As technology advances, sponsors will begin progressively adopting distributed locations and activities in trials. Doing so will require them to identify more sites, onboard different types of sites and optimize trial location to each trial’s activities to preserve the quality of the data being generated, all while ensuring patient compliance and engagement. Third-party service and solutions providers, on the other hand, will need to understand how geography, disease area, indication and target population will inform the most appropriate use of distributed locations, and be ready to offer point solutions that adequately address sponsors’ needs.
Sponsors are focusing heavily on patient recruitment
Patient recruitment remains one of the most challenging and costly activities of running a clinical trial. According to the FDA, only 3% of U.S. physicians and patients participate in clinical trials leading to new therapies, which has profound consequences for development timelines, including delaying market launches. As of 2019, a whopping 80% of trials were delayed due to recruitment difficulties. Moreover, reaching patients is becoming more challenging as biopharmas increasingly target a variety of complex diseases in their clinical trials and use precision medicine in their drug development, both of which result in smaller, highly specific patient populations.

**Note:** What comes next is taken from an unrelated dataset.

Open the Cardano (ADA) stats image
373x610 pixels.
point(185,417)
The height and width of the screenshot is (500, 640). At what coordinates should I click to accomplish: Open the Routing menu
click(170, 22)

Biopharma companies are subsequently becoming more receptive to using new methods of recruiting patients, such as virtual and distributed recruitment. Among the biopharma and CRO survey respondents, ~95% are interested in alternative trial locations for patient recruitment. Of those interested, ~66% are likely to adopt such alternative locations for patient recruitment within the next three years while ~20% are already adopting them (see Figure 6). And of those already adopting, more than a third expect their adoption to increase over the next three years while the rest expect their level of adoption to remain the same.